Last year, the National Clean Air Programme identified 102 cities in India which were found to have crossed the national limits for air pollutants, especially the particulates. The situation would have been poorer if the World Health Organization’s limit for PM2.5 — or 10 micrograms per cubic metre of air — were considered as benchmark. It is four times more stringent than our limit of 40 micrograms. The PM2.5 standards in most developed countries either tally with WHO guidelines or marginally vary — the United States of America has 12 micrograms — while many developing countries have more stringent standards compared to India.

A recent WHO report said, “The most comprehensive air pollution estimates available from both satellite and Indian ground-level measurements of fine particulate matter (PM2.5) indicate that 99.9% of the Indian population is estimated to live in areas where the World Health Organization (WHO) Air Quality Guideline of 10 µg/m3 for PM2.5 was exceeded in 2015”. The Indian government was in denial till it came to light that the Indian Institute of Technology Bombay was a collaborator in the study and 229 Indian experts contributed their research findings.

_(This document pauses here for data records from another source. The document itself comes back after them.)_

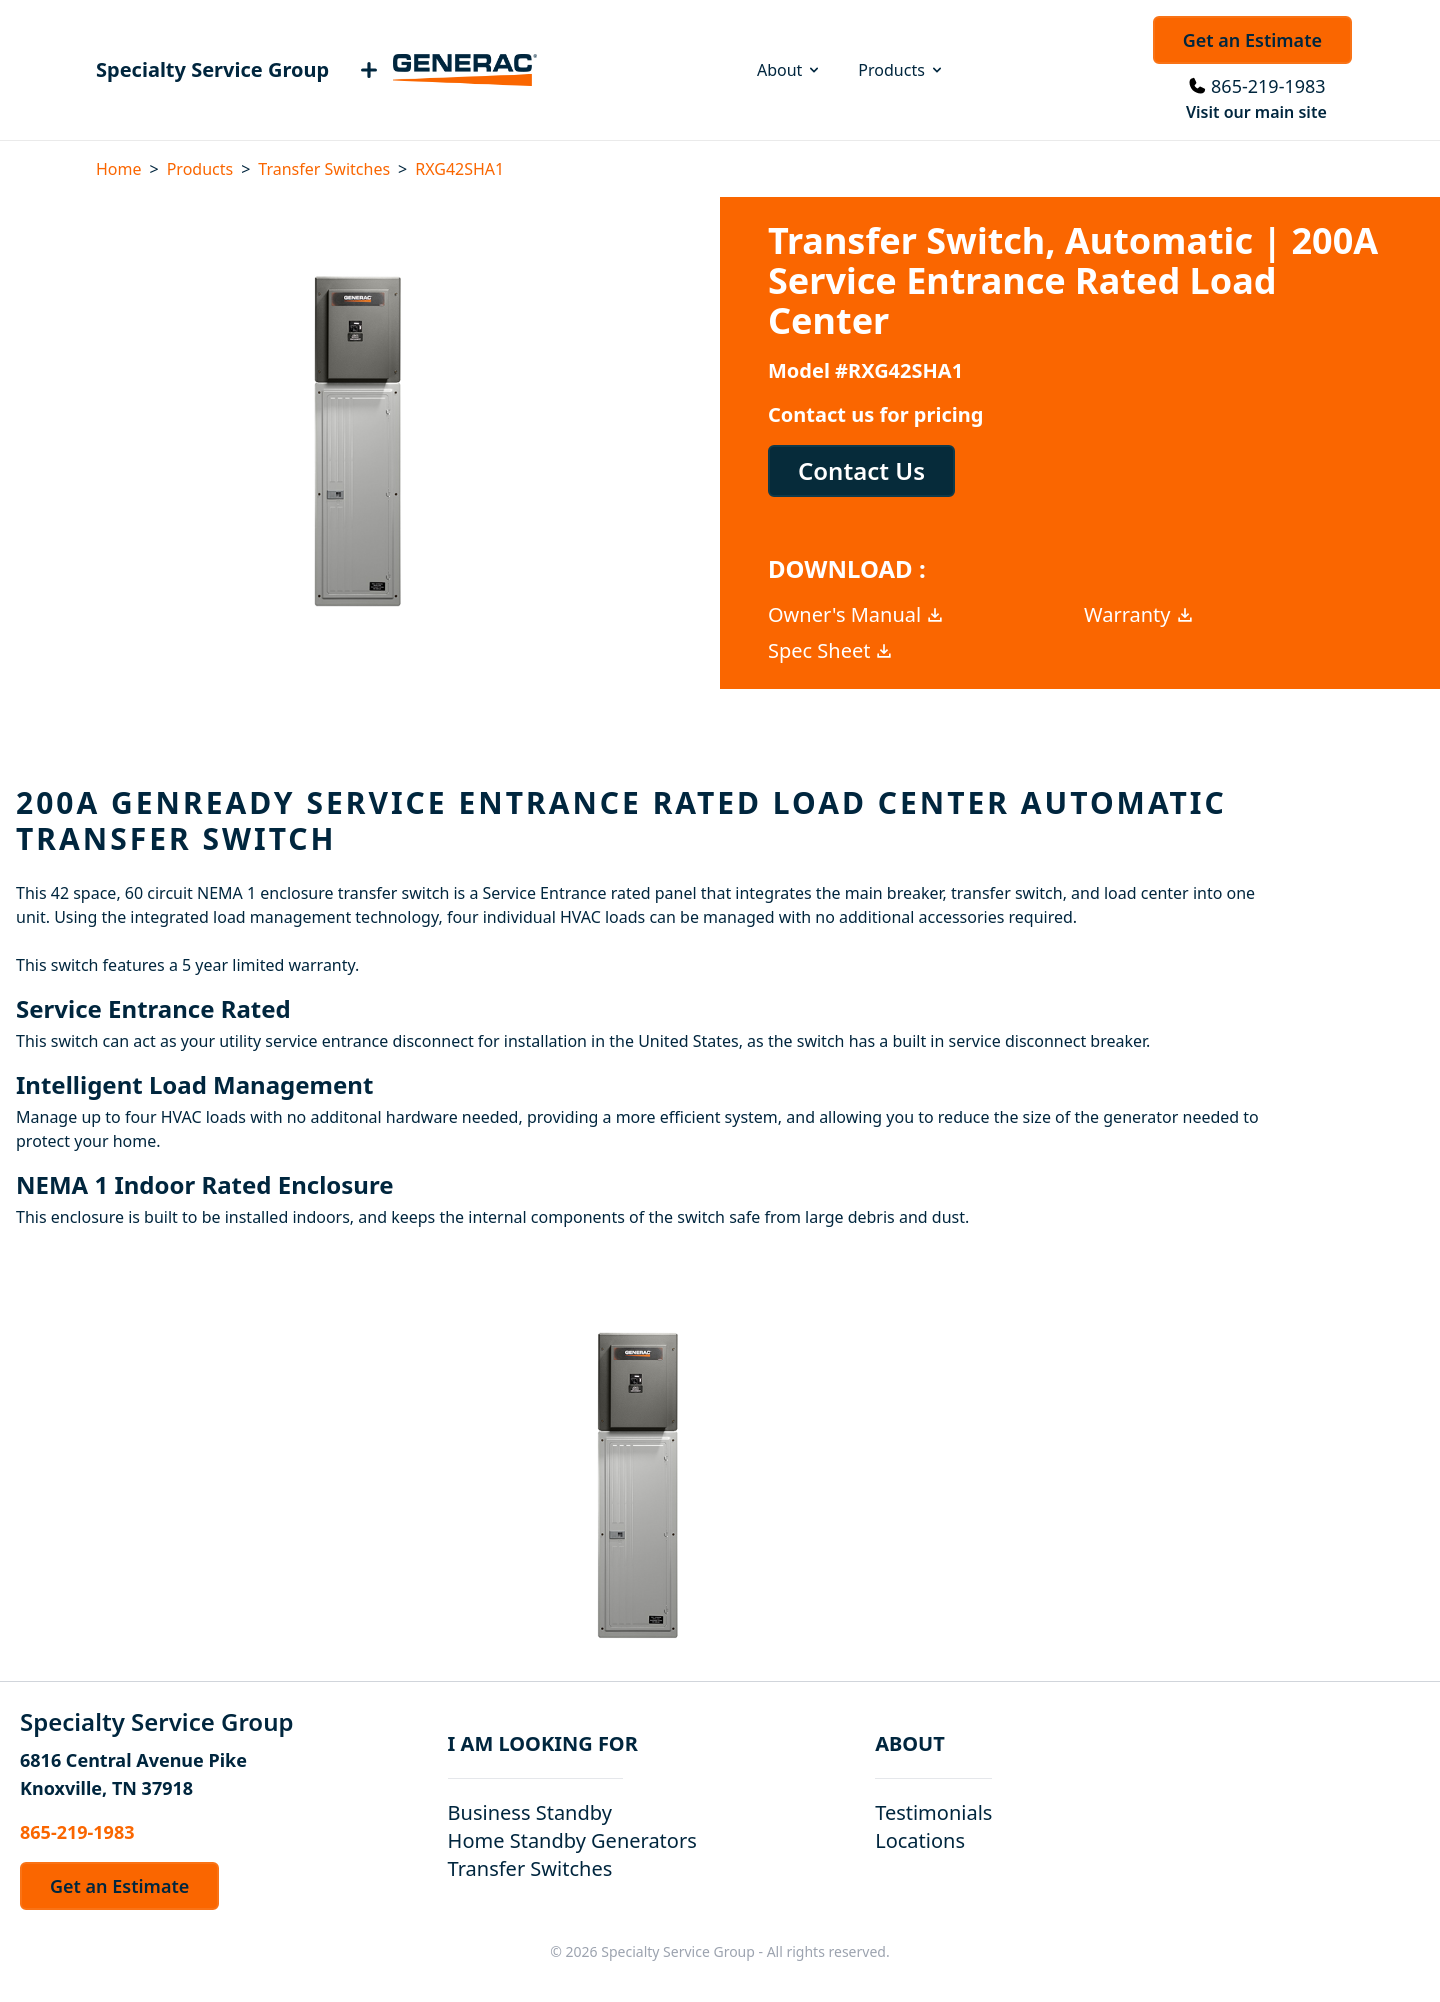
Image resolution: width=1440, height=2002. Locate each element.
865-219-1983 (1268, 86)
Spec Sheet (831, 650)
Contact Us (861, 470)
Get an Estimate (1252, 40)
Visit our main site (1256, 112)
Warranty (1139, 614)
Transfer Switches (324, 169)
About (789, 70)
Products (901, 70)
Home (119, 169)
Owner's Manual (856, 614)
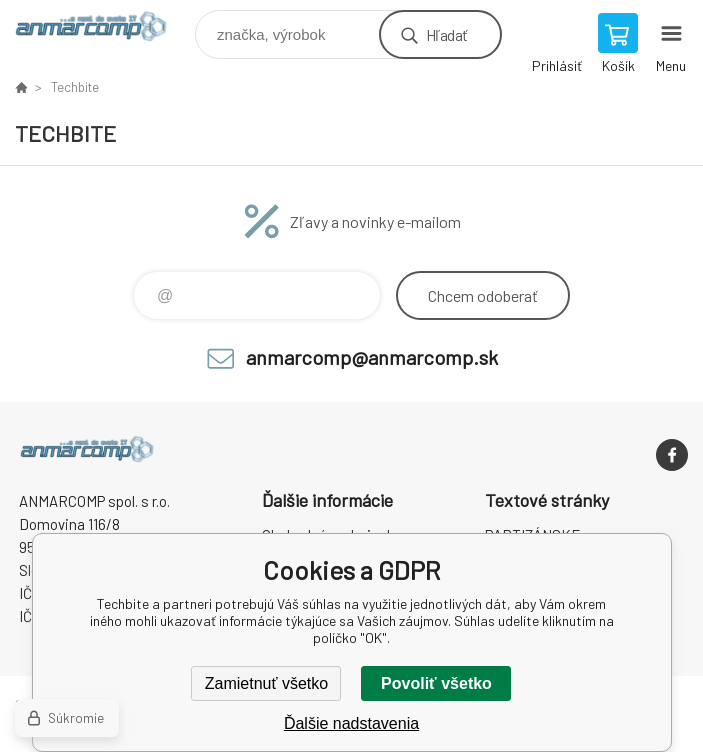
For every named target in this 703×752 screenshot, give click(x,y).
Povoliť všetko (436, 683)
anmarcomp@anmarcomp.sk (372, 357)
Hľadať (446, 34)
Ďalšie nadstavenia (351, 723)
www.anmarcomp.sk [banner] (103, 29)
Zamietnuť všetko (266, 683)
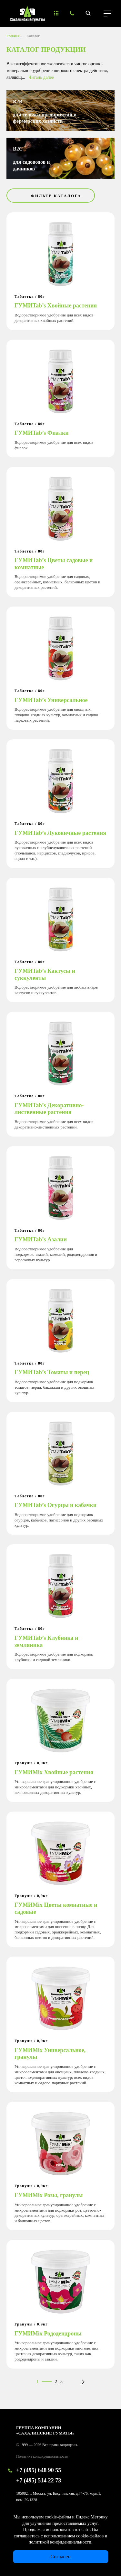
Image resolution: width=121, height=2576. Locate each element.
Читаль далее (41, 77)
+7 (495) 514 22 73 (38, 2480)
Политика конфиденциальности (42, 2456)
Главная (12, 36)
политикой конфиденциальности (60, 2542)
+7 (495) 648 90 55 (38, 2470)
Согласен (60, 2556)
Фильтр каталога (56, 196)
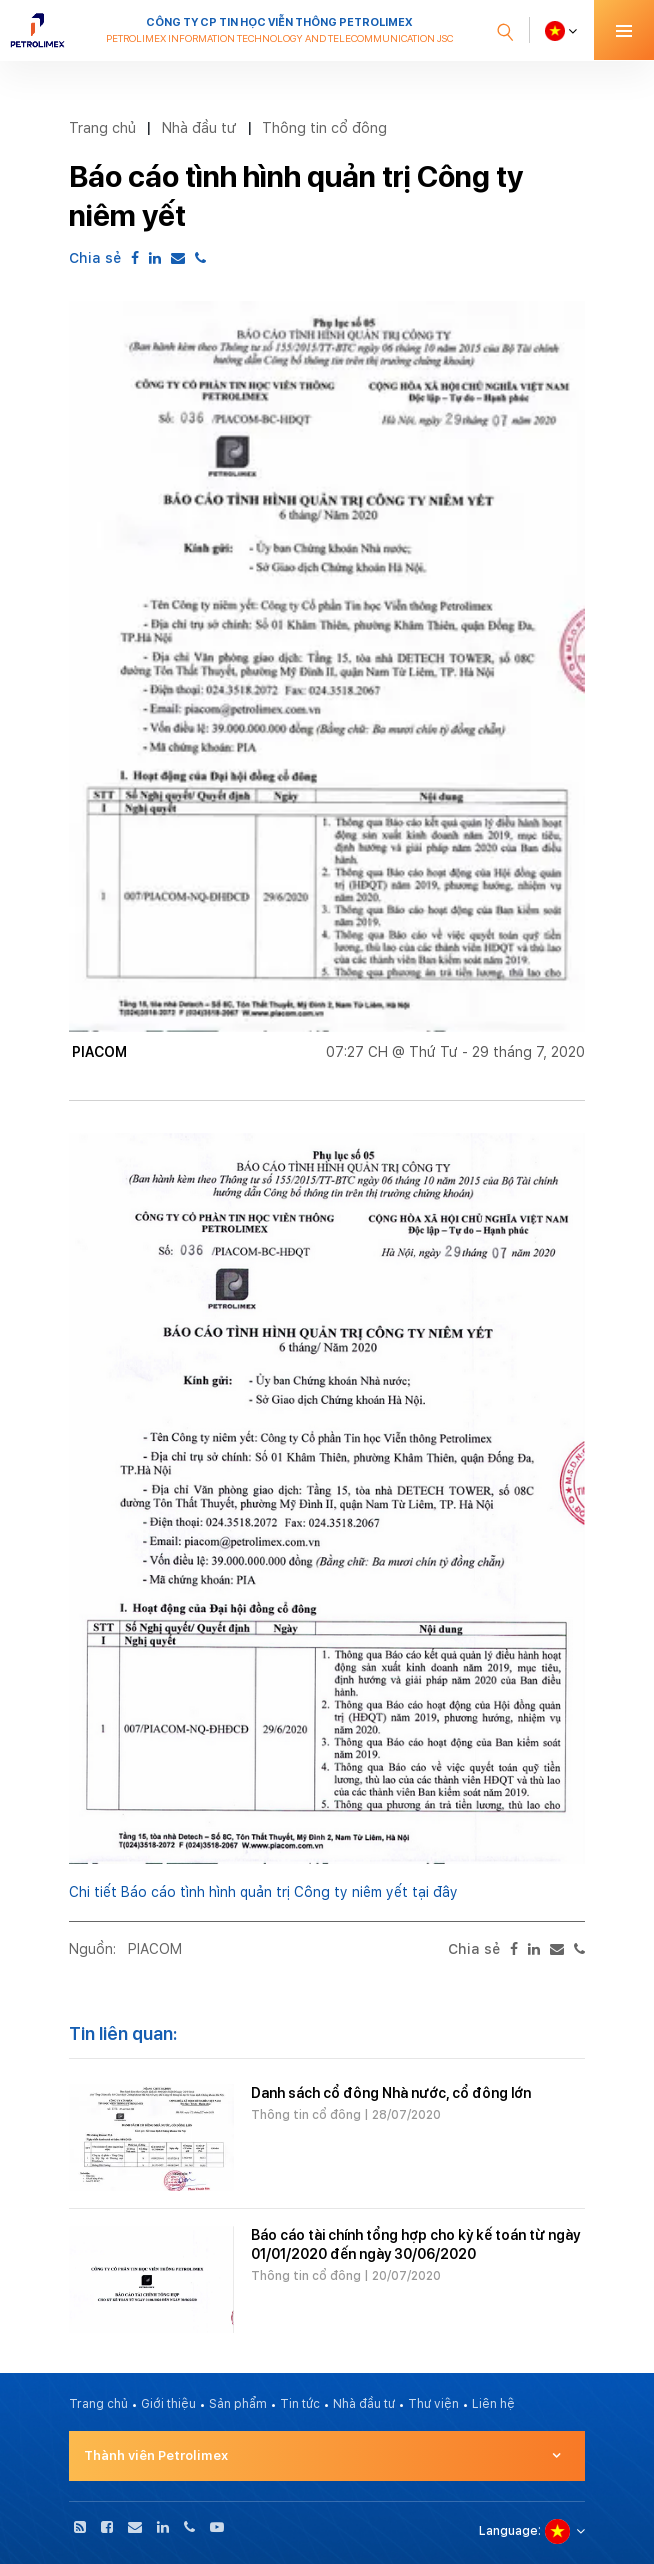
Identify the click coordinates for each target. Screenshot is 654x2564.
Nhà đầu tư (199, 127)
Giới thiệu (168, 2404)
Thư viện (433, 2404)
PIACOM (155, 1949)
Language (508, 2531)
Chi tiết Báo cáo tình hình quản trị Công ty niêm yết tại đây (263, 1892)
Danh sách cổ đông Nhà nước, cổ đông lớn (391, 2093)
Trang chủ (102, 127)
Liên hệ (493, 2404)
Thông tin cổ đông (324, 127)
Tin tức (300, 2404)
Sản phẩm (238, 2404)
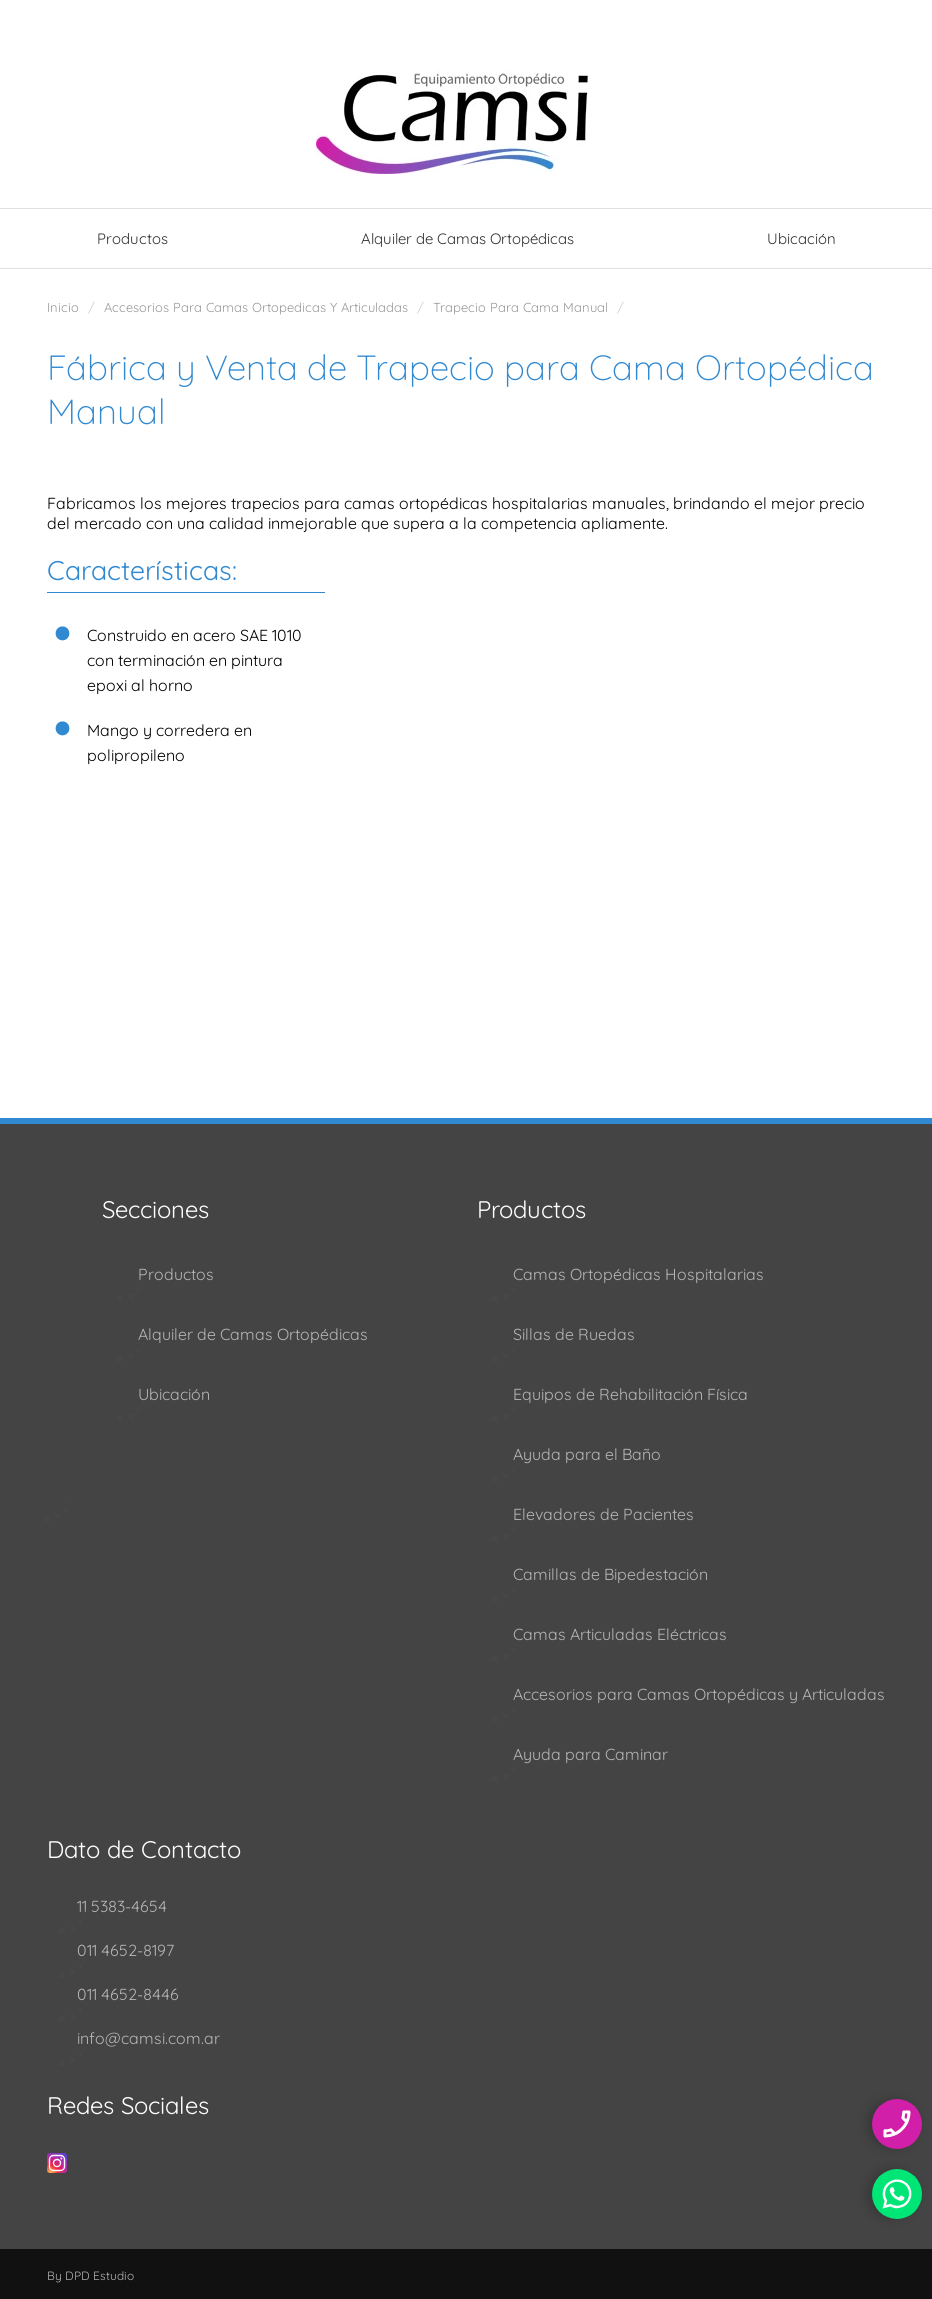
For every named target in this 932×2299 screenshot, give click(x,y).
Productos (132, 238)
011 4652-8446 (128, 1994)
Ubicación (801, 238)
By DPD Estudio (90, 2275)
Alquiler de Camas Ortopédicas (467, 238)
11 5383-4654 (122, 1906)
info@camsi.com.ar (148, 2038)
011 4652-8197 (125, 1950)
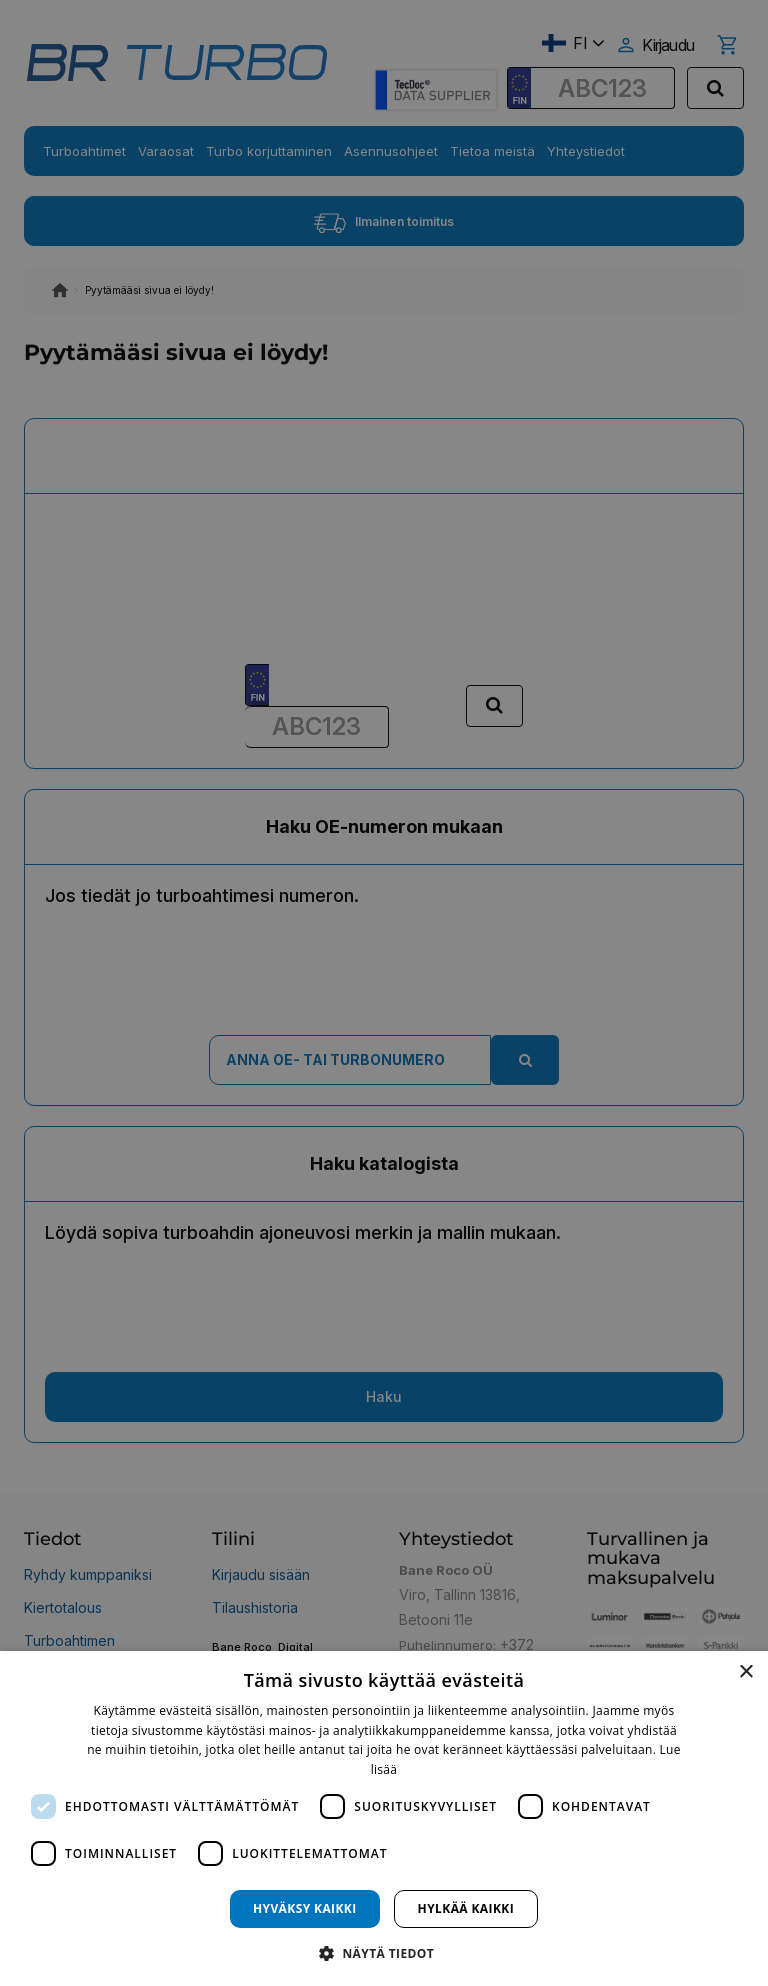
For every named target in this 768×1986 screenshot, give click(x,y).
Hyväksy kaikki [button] (305, 1908)
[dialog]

The WHO has made it clear that India can prevent 15 per cent of its air pollution-linked deaths — about 1,50,000 deaths every year — by limiting its air pollution level to 10 micrograms. This is not an easy task, but definitely worth pursuing as a long-term target. The first step in that direction is to modify the PM2.5 standard to be in tune with the WHO guidelines or close to the value chosen by most countries. According to key officials in the ministry, nobody in the corridors of Indira Paryavaran Bhawan — the office of the environment ministry — is thinking along these lines. The usual counter-argument is that environmental, socio-economic and other situations are far too different in this country to even attempt such a leapfrog of standards; even a section of environment experts go with this logic. But there are examples in India itself where environmental standards in sync with global benchmarks were demanded and even achieved. In the case of the soft drinks pesticide controversy, the Indian green fraternity, led by the Centre for Science and Environment, successfully pushed for standard equity; in the case of arsenic pollution in water, the previous national limit of 0.05 milligrams per litre was modified to a global limit five times more stringent — 0.01 mg/litre — after a whole host of scientific discussions.

Why, then, can we not emulate these models in the case of air pollution? In India the first air standards were put in place in 1982, revised in 1994, and the last revision happened in 2009, when the PM2.5 standard was introduced. The time is clearly ripe for initiating another appropriate revision. India aspires to be an economy worth five trillion dollars in another five years; it can make an honest attempt to clean its air.